Limit Saturated Fat and Trans Fat

Your body produces cholesterol from the saturated fat and trans fat that you ingest. In general, the more of these fats you eat, the higher your cholesterol, and the fewer you eat, the better your cholesterol level. Limit your intake of saturated fats found in animal products such as red meat, butter, cheese, and full-fat dairy. Aim to completely eliminate trans fat, or limit it to 2 grams per day if you are on a 2,000-calorie diet. Processed foods containing partially hydrogenated oil, such as crackers, cookies, cakes, doughnuts, french fries and some margarine, contain trans fat. The Harvard School of Public Health suggests choosing heart-healthy vegetable oils, such as olive oil and canola oil, for cooking.

Limit Cholesterol Intake

Your LDL cholesterol may also be elevated from consuming too much dietary cholesterol. While you need some cholesterol in your body, it's not an essential part of your diet. The American Heart Association recommends limiting your cholesterol intake to less than 200 milligrams per day. Some of the foods highest in cholesterol are eggs, shrimp, squid, liver and veal, which contain from 135 to 389 milligrams of cholesterol per serving. Lobster, halibut, salmon, oysters, beef, ham, pork, chicken and dairy products contribute cholesterol as well. In addition to limiting your intake of foods high in cholesterol, you should increase your intake of vegetarian proteins, such as beans and nuts, which are cholesterol free.

Increase Fiber Intake

Getting more dietary fiber in your diet may also help lower your LDL cholesterol, according to The University of Arizona Cooperative Extension. During digestion, cholesterol is released into your digestive tract in the form of bile acids. Normally, a portion of the bile, and therefore the cholesterol, gets reabsorbed into your body. However, when soluble fiber is present, it binds to bile acids and removes them from your body in waste, helping to lower your cholesterol level. To increase your fiber intake, eat more fruits, vegetables, whole grains, beans, nuts and seeds.

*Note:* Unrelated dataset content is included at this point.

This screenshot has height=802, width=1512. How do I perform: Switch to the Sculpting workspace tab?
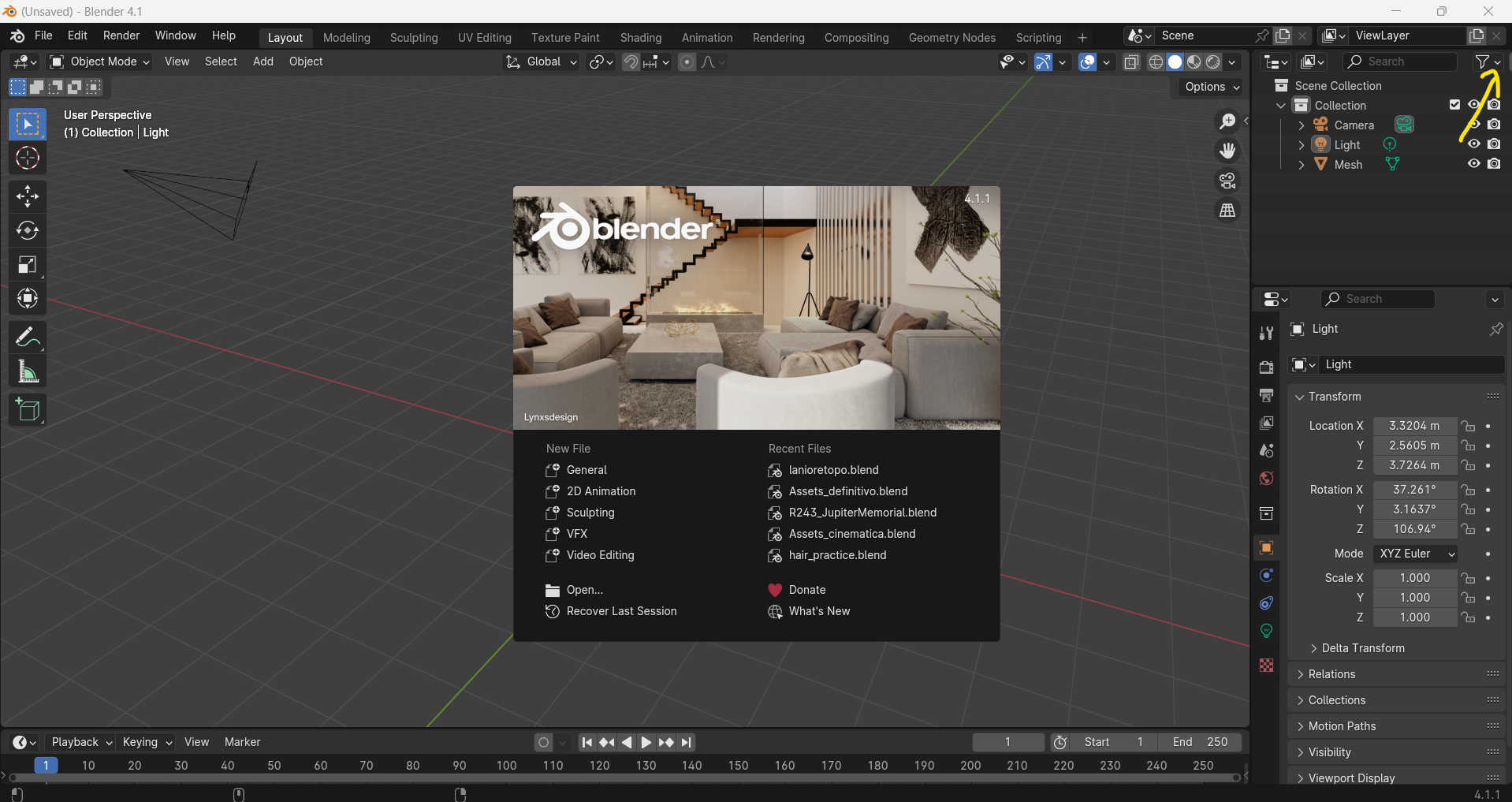click(x=414, y=38)
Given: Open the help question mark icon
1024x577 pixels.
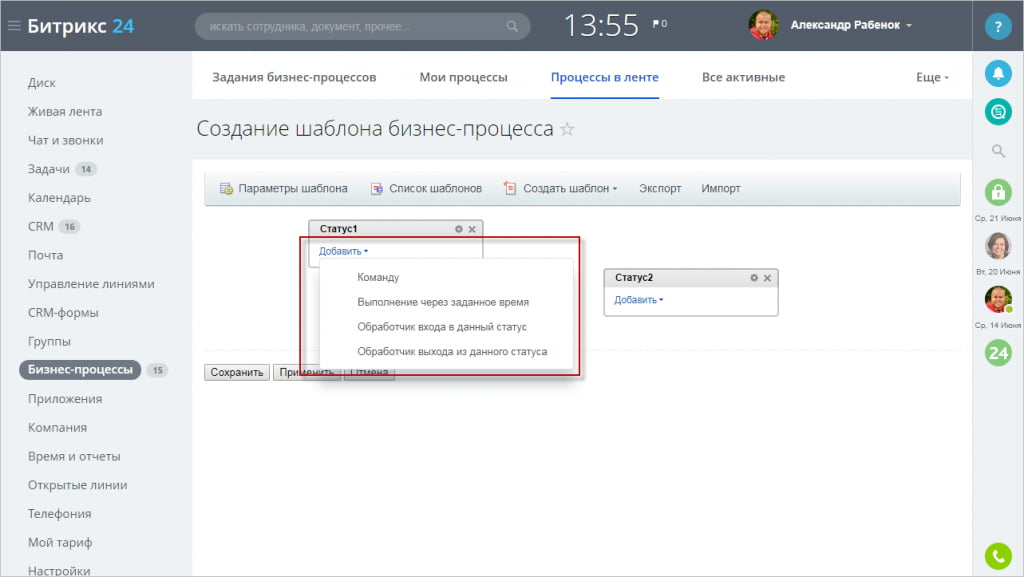Looking at the screenshot, I should tap(998, 27).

Increase Physical Activity

In addition to dietary lifestyle changes, increasing your physical activity can help to lower your cholesterol level as well. Aim for at least 150 minutes of aerobic physical activity per week to help lower your cholesterol. Try walking, biking, swimming, jogging or hiking at a moderate pace. Breaking up the exercise into 30-minute sessions spread out over five days a week can help you gradually build endurance. Exercise also helps promote weight loss. reports that losing even 5 to 10 percent of your body weight can help lower your cholesterol level.